Can you find a single instance where the rule has been applied in the fashion you suggest it has?
Every instance, pre-2015. The catch process is what determined whether a player was going to the ground as a
runner or as a
receiver. If he completed the catch process, he was going to the ground as a runner, and all the rules that apply to runners applied to him. (If the ball came loose and he hadn't been contacted it would be a fumble, for example). If he didn't complete the catch process, then he was going to the ground as a receiver, and the rules that apply to receivers applied to him. (If the ball came loose on contact with the ground it would be an incomplete pass, for example).
The important thing when you watch those videos is to listen to Blandino's words. His focus throughout is on the
catch process. Nowhere does he say that the catch process has been negated by a player going to the ground. Here's the full transcript:
Blandino, Sept 2013:
This is something that we've worked really hard at to educate people in terms of the catch process. It seems like we're talking about a Calvin Johnson play every season, but I guess when you catch as many passes as he does, it's bound to happen. So let's look at the play from week 1, the Minnesota-Detroit game, where Calvin is going to the ground in the process of making the catch.
The process of the catch is a three-part process: control, two feet down, and then have the ball long enough to perform an act common to the game. If you can perform all three parts, in that order, you have a catch. If not, and you're going to the ground, you must control the ball when you hit the ground. Watch what happens when Calvin hits the ground. The ball comes loose. He did not have both feet down prior to reaching for the goal line. So this is all one process. This is an incomplete pass.
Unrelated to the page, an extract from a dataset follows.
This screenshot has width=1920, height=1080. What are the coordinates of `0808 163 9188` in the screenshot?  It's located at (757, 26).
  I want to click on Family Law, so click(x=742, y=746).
In the above, there is no language about going to the ground superseding the catch process,as you claim it did in 2013. On the contrary, the emphasis is on the importance of
completing the three parts of the catch process. If the catch process were truly negated by the fact that Johnson was going to the ground, Blandino would have simply said so. He would not have pointed out that Johnson didn't get his second foot down, because it wouldn't matter. Back to Blandino's commments...
Now I'll show you the difference. Let's go to Julius Thomas this week against the Giants. Watch what Julius does. He's gonna get control, take several steps, and then reach the ball out for the goal line. Here's the replay. Control at this point. Take two steps. And now reach for the goal line. He has established himself as a runner. He's reaching the ball for the goal line, and we know when a runner breaks the plane of the goal line with the football , it is a touchdown. So that is an example of a catch, because he was not going to the ground in the process of making the catch.
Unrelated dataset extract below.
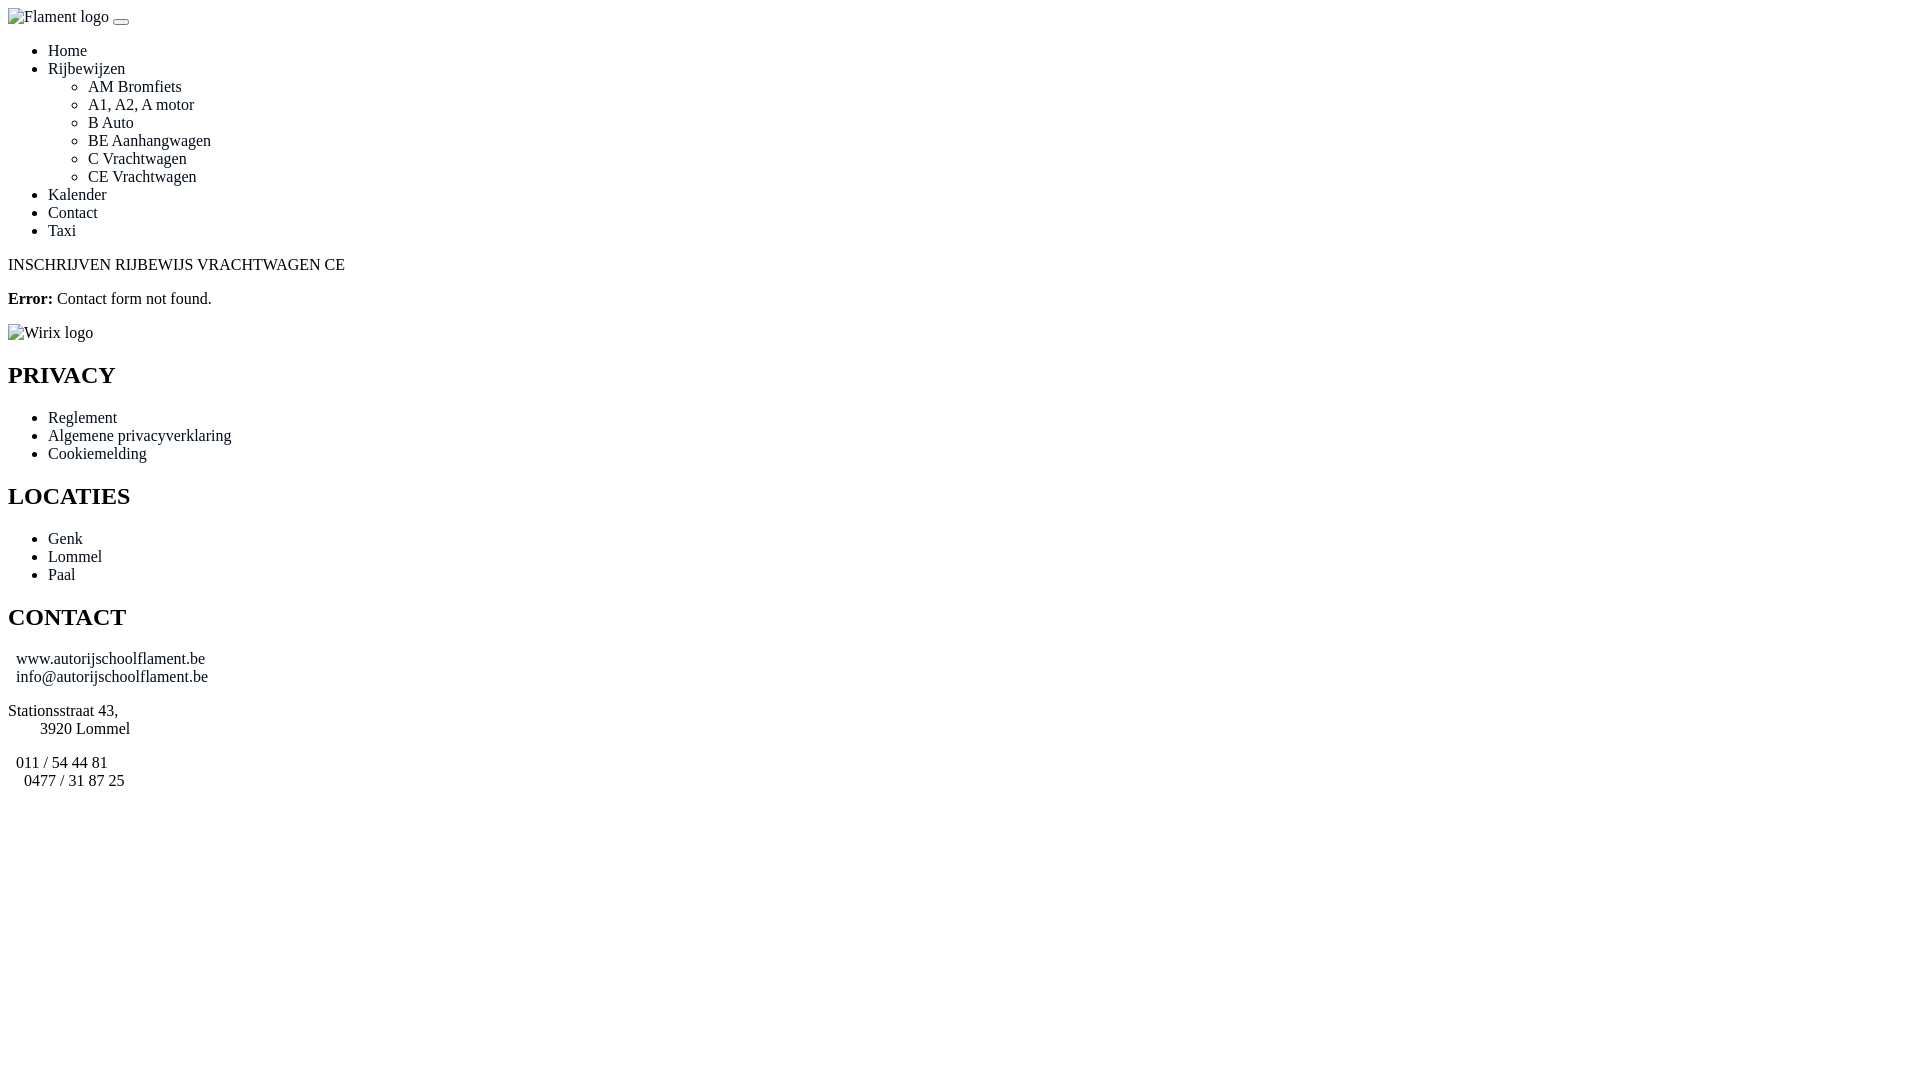  I want to click on Taxi, so click(62, 230).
Thomas was a runner, and Johnson wasn't. Blandino tells us that this distinction isn't arbitrary, and that it is determined by the catch process. They both controlled the ball (part 1), and they both reached (part 3). But Johnson didn't get both feet down (part 2), so he didn't perform all three parts of the catch process. Thomas did get both feet down. That means he established himself as a runner.
You're thinking that (under pre-2015 rules) once a player started going to the ground that the catch process didn't matter. That's why people are telling you that you've got it backwards. Back then, the catch process was everything. If you completed the catch process before going to the ground (not "starting" to go to the ground, but actually meeting
terra firma), then you were considered a runner.
When they changed to rule to "upright long enough," Perreira's comment was "
We should be relieved of people talking about the process of the catch." He understood that the catch process would no longer be a part of the discussion, and he was right.